A boxeadora diz que se alguma mulher não tem força para praticar um esporte de luta, deveria antes de qualquer coisa “quebrar” qualquer preconceito, pois o esporte é para todos e todas e deveriam experimentar a atividade esportiva.

Patrícia revela que o seu maior sonho dentro do esporte é presenciar mais mulheres no boxe: “meu maior sonho dentro do boxe é presenciar um grande número de mulheres treinando e atuando, e até mesmo em uma academia apenas para mulheres com um treino diferenciado”, finaliza.

Patrícia Leite Muniz
Patrícia Leite Muniz
Foto: Sérgio Argolo

Benefícios da pratica esportiva

Com o número crescente de mulheres na atividade esportiva, a profissional de educação física, Natalícia Carvalho Da Silva, 31 anos, acredita que além de buscar saúde, qualidade de vida e lazer e uma boa forma física, as mulheres também procuram acabar com os preconceitos, com esse estereótipo de papéis entre homens e mulheres que foram determinados pela sociedade.

A educadora física faz questão de ressaltar que ver como algo super normal as mulheres praticando esportes de lutas, mas só que essa conquista demorou de ser aceita pela sociedade.

“Até hoje existe preconceito com as mulheres em praticar determinados esportes principalmente de luta, acho que já passou da hora de acabar isso, pois todos temos direitos de praticar esportes, independente do qual seja, já que o esporte não tem raça, sexo, cor.

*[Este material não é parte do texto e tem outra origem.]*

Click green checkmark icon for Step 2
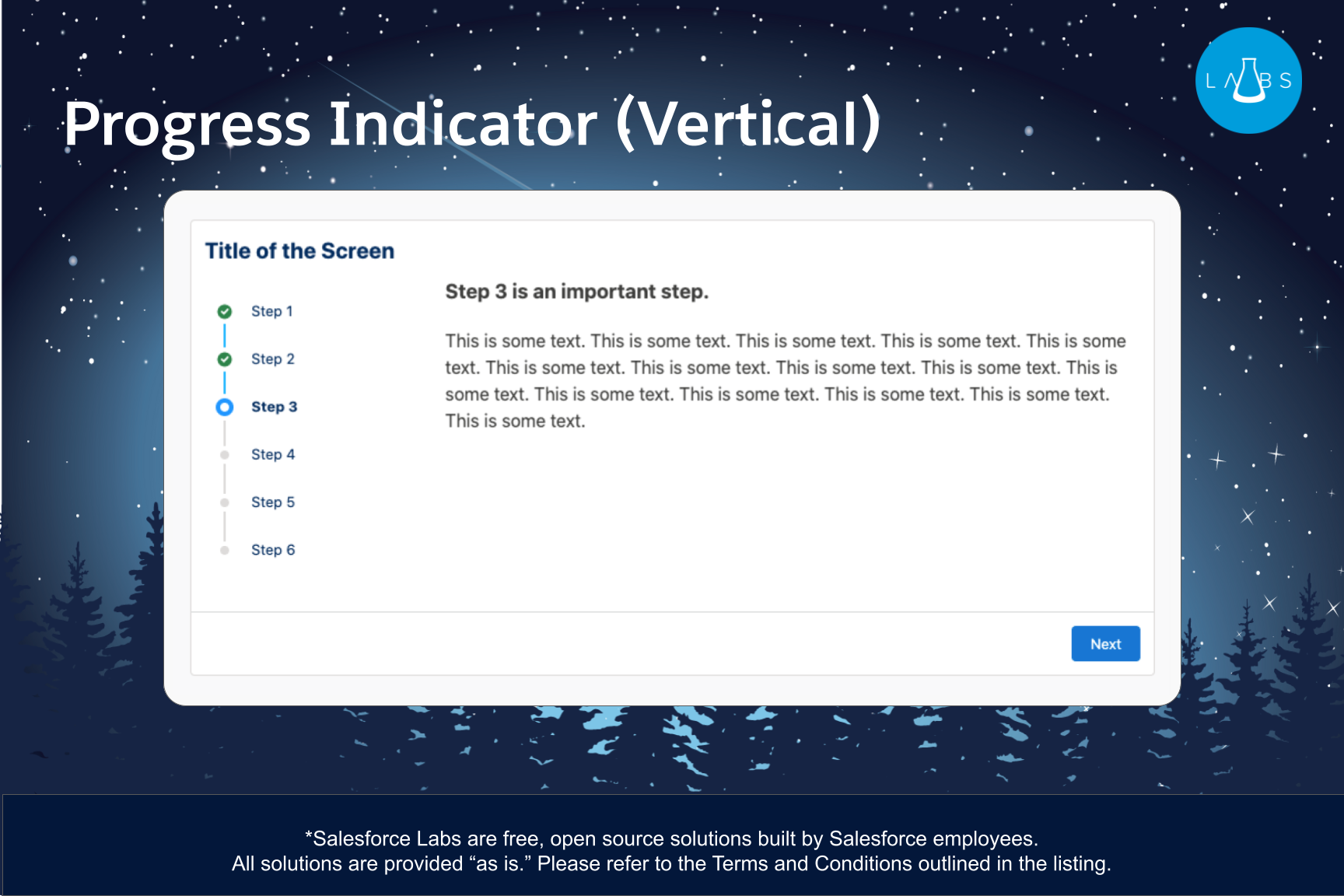Viewport: 1344px width, 896px height. (x=225, y=359)
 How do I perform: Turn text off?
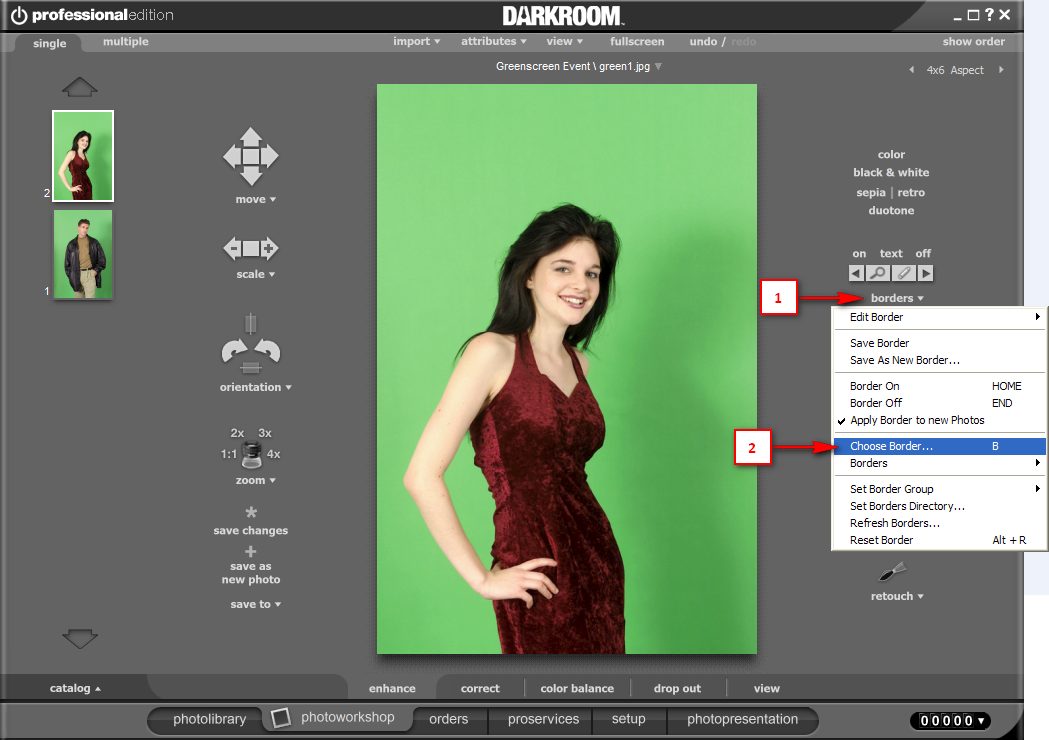pyautogui.click(x=923, y=254)
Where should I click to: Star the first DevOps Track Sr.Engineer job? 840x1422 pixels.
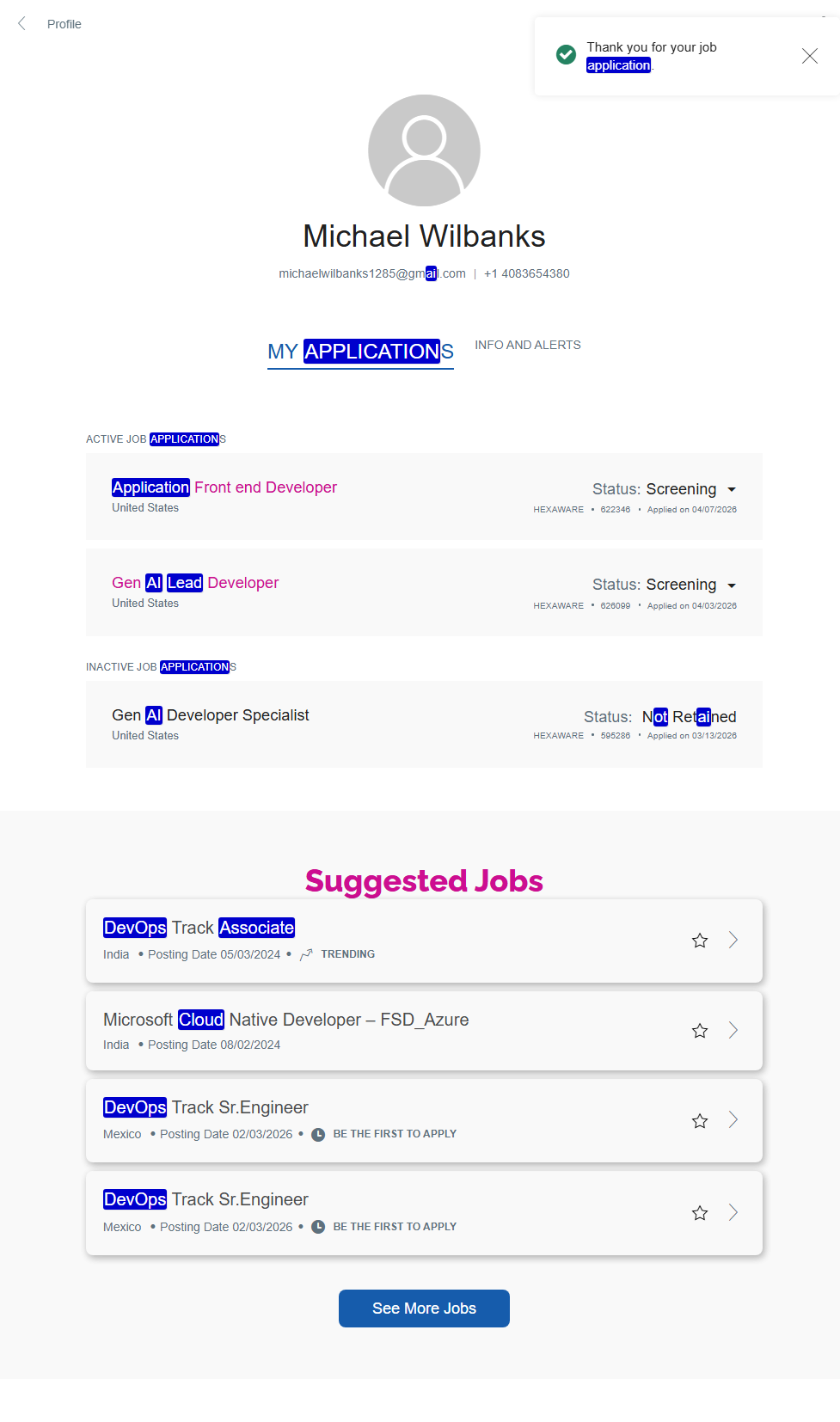pyautogui.click(x=700, y=1121)
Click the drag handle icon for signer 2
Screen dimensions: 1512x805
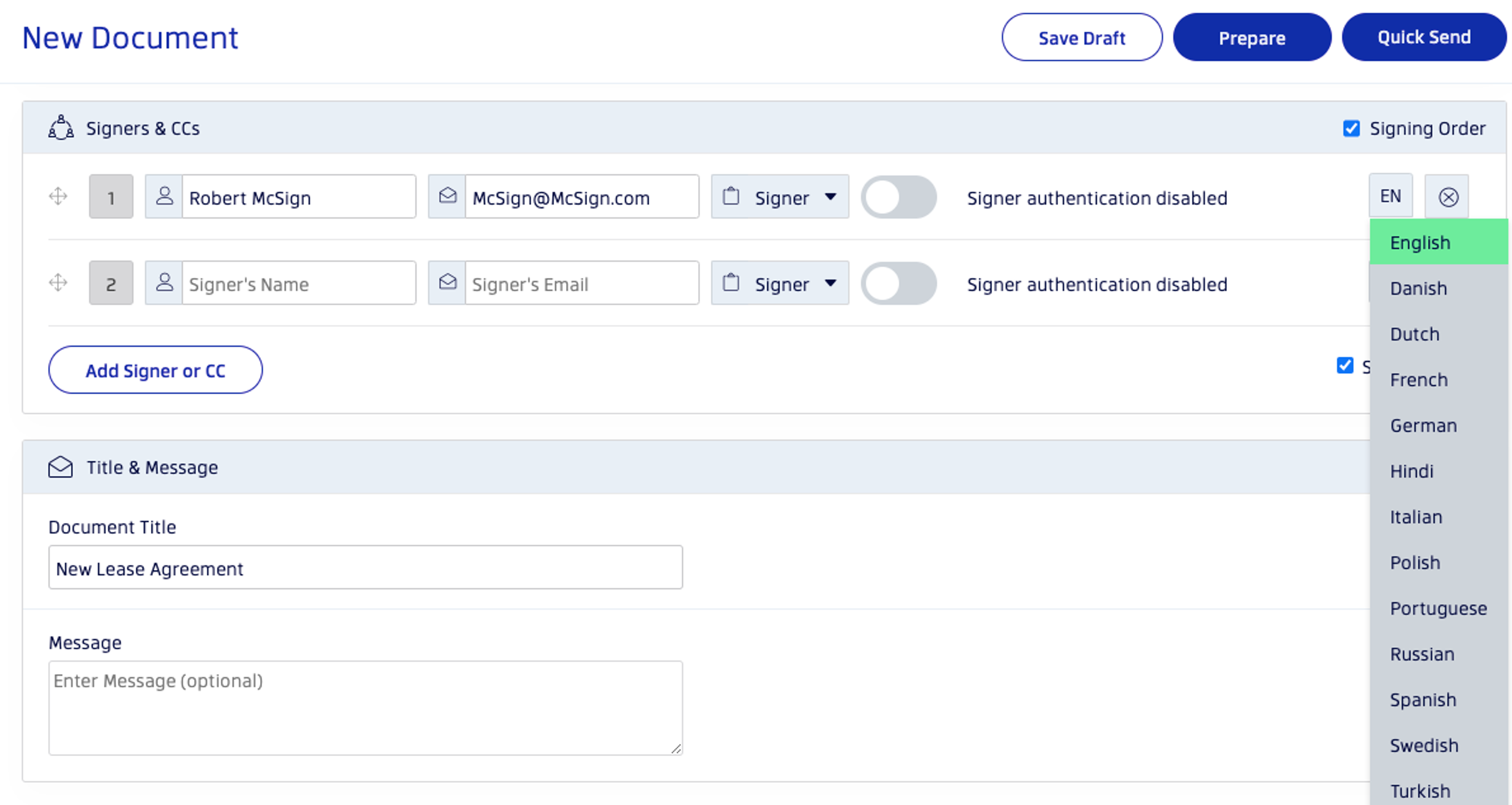58,283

O esporte requer esforço e determinação do atleta”, pontua.

Fazer atividades de artes marciais é um grande ganho para os praticantes, de acordo com Natalícia, pois a prática de atividade física é fundamental para a vida e está relacionada com a manutenção e prevenção da saúde física e mental.

“Isso tudo gera inúmeros benefícios, além de proporcionar maior disposição para realização das atividades diárias e previne o desenvolvimento de doenças e hábitos de vida sedentários que comprometem a busca pela qualidade de vida e longevidade das pessoas”, conta.

A profissional ainda ressalta que além dos benefícios já citados, a prática esportiva tem um papel fundamental no desenvolvimento motor e cognitivo da criança até a fase adulta.

“Atividade esportiva proporciona interação e integração social, estimula o senso de coletividade, interfere de maneira positiva na forma física como fortalecimento de ossos e músculos e também oferece lazer, qualidade de vida, bem-estar entre outros”, afirma.

Além das contribuições físicas, o esporte também promove formação social, inclusão e cultura, como diz Natalícia Silva.

“Nas comunidades o esporte não está somente voltado a formação atlética, ele também se insere na formação social proporcionando inclusão, recreação, lazer, cultura. Dessa forma, contribui com a qualidade de vida de crianças, adolescentes e adultos, frente as adversidades de se residir em uma comunidade vulnerável e carente de políticas públicas”, finaliza.